Assigned task: After finding the line containing "Open the hamburger navigation menu" below, please output that line and each following one through the line containing "Open the Garanties commerciales footer link", exactly as written.

*** Data under study ***

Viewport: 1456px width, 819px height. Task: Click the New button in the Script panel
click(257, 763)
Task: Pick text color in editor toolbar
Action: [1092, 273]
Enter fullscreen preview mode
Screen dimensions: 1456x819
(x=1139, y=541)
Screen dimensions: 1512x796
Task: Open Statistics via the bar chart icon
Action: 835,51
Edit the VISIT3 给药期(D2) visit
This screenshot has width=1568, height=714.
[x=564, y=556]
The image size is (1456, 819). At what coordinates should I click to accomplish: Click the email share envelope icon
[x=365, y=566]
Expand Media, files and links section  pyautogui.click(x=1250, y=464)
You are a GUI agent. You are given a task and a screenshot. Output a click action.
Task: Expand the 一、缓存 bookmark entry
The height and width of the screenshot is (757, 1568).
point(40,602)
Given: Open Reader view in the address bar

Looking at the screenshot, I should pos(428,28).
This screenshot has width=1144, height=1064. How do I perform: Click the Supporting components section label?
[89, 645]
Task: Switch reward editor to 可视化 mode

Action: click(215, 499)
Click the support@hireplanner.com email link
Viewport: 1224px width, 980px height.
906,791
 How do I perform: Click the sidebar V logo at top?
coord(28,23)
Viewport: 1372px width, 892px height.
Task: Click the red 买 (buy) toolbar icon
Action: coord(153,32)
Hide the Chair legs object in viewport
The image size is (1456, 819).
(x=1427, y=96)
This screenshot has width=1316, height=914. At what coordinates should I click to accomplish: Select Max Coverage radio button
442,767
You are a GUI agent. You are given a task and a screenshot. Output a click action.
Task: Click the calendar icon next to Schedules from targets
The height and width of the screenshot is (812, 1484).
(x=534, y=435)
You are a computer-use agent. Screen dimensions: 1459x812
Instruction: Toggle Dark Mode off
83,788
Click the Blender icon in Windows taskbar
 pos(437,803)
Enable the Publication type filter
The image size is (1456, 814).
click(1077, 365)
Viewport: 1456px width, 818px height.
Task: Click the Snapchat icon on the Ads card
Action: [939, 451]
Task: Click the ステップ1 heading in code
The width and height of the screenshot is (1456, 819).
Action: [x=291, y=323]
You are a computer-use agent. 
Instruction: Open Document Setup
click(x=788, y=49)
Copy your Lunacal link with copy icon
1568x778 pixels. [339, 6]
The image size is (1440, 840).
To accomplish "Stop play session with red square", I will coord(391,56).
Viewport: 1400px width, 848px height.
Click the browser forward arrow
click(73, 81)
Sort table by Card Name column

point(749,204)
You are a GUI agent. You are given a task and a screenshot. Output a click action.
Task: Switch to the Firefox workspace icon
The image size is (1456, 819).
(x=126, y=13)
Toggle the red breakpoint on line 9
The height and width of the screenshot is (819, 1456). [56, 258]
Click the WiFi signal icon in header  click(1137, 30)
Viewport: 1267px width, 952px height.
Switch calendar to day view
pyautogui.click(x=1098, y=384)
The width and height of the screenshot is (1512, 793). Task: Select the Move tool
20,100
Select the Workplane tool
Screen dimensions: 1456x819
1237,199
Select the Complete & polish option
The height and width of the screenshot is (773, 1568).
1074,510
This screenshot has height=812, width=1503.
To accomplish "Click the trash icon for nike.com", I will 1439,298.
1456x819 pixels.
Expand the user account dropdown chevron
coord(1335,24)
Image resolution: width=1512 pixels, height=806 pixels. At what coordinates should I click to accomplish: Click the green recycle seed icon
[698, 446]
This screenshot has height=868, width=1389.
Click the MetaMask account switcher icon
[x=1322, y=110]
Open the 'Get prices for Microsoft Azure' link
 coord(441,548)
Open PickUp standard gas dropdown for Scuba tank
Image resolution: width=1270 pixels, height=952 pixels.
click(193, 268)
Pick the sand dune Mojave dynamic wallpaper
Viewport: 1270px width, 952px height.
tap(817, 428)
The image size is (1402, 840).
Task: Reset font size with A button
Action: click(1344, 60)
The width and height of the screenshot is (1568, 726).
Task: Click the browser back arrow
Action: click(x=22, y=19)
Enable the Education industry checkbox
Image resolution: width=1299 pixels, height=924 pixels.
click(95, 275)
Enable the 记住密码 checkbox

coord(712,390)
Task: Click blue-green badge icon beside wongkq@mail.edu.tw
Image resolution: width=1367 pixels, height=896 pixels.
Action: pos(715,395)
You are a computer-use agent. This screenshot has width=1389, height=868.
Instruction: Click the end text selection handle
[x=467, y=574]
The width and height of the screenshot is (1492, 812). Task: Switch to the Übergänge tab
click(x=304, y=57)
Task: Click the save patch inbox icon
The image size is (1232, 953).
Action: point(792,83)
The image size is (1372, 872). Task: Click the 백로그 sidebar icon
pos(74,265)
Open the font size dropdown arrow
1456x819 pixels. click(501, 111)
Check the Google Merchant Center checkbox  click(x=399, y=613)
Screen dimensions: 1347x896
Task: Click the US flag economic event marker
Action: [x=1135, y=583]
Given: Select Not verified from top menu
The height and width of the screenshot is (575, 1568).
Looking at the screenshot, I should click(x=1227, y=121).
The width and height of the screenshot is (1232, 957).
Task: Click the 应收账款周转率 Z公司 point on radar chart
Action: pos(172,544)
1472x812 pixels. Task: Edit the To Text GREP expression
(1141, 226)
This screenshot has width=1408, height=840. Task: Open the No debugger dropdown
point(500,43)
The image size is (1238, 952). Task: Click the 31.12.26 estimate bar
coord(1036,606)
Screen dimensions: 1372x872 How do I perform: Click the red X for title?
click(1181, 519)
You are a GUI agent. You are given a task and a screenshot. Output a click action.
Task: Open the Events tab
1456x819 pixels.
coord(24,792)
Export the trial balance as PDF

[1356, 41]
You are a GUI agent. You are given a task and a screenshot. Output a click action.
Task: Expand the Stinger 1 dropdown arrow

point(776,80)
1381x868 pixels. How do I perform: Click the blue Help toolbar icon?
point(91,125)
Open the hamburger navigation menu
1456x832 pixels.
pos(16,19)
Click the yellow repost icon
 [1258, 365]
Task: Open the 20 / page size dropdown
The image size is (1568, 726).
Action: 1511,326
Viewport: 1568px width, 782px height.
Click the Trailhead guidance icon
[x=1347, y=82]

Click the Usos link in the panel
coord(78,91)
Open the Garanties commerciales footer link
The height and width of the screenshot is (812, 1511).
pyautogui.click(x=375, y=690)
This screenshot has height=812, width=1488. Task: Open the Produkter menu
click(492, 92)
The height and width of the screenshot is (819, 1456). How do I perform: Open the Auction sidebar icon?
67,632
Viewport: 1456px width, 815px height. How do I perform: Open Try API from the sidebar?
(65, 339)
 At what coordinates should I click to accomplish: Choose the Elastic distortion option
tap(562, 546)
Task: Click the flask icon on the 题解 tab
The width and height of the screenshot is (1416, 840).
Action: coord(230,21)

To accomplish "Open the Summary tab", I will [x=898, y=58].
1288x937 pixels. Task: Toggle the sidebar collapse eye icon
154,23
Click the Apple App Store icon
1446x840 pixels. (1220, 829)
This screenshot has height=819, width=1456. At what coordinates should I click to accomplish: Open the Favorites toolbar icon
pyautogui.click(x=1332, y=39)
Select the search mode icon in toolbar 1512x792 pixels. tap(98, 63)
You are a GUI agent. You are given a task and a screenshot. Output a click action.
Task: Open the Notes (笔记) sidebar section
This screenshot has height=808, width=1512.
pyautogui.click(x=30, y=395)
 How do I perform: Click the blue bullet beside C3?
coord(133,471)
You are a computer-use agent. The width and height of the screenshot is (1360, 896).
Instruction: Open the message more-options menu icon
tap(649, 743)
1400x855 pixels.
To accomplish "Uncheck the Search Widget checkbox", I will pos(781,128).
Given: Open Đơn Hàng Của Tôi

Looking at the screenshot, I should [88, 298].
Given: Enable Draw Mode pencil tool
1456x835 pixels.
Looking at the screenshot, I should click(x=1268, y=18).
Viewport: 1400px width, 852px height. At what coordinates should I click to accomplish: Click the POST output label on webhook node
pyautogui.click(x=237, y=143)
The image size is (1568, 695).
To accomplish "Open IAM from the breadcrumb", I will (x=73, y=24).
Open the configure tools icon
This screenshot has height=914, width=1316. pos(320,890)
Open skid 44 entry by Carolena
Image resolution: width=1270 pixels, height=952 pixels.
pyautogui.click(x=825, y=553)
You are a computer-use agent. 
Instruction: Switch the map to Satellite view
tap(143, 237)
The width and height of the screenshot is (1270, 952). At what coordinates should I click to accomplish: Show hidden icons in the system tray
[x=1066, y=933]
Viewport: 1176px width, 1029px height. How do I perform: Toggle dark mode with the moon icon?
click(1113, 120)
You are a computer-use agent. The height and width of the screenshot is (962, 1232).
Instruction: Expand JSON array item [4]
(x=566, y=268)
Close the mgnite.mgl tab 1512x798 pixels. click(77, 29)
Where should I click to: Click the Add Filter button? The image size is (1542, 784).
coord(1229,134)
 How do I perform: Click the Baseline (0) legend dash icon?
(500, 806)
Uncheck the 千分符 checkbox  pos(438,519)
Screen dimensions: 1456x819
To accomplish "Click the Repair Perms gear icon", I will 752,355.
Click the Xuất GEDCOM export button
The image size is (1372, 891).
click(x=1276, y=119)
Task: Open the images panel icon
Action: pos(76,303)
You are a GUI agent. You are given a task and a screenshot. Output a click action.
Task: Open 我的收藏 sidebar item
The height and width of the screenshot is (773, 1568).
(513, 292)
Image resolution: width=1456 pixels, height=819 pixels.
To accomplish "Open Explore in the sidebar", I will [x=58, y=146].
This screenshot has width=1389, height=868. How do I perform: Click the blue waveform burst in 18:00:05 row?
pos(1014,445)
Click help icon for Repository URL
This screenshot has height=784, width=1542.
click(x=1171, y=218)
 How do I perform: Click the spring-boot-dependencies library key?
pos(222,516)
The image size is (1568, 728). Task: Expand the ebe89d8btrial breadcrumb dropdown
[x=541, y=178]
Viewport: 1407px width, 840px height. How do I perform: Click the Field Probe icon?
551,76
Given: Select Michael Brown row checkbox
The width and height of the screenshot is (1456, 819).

*** End of Data under study ***

Solved exercise:
Open the hamburger navigation menu
1456x832 pixels.
pos(16,19)
Click the yellow repost icon
 [1258, 365]
Task: Open the 20 / page size dropdown
The image size is (1568, 726).
Action: 1511,326
Viewport: 1568px width, 782px height.
Click the Trailhead guidance icon
[x=1347, y=82]

Click the Usos link in the panel
coord(78,91)
Open the Garanties commerciales footer link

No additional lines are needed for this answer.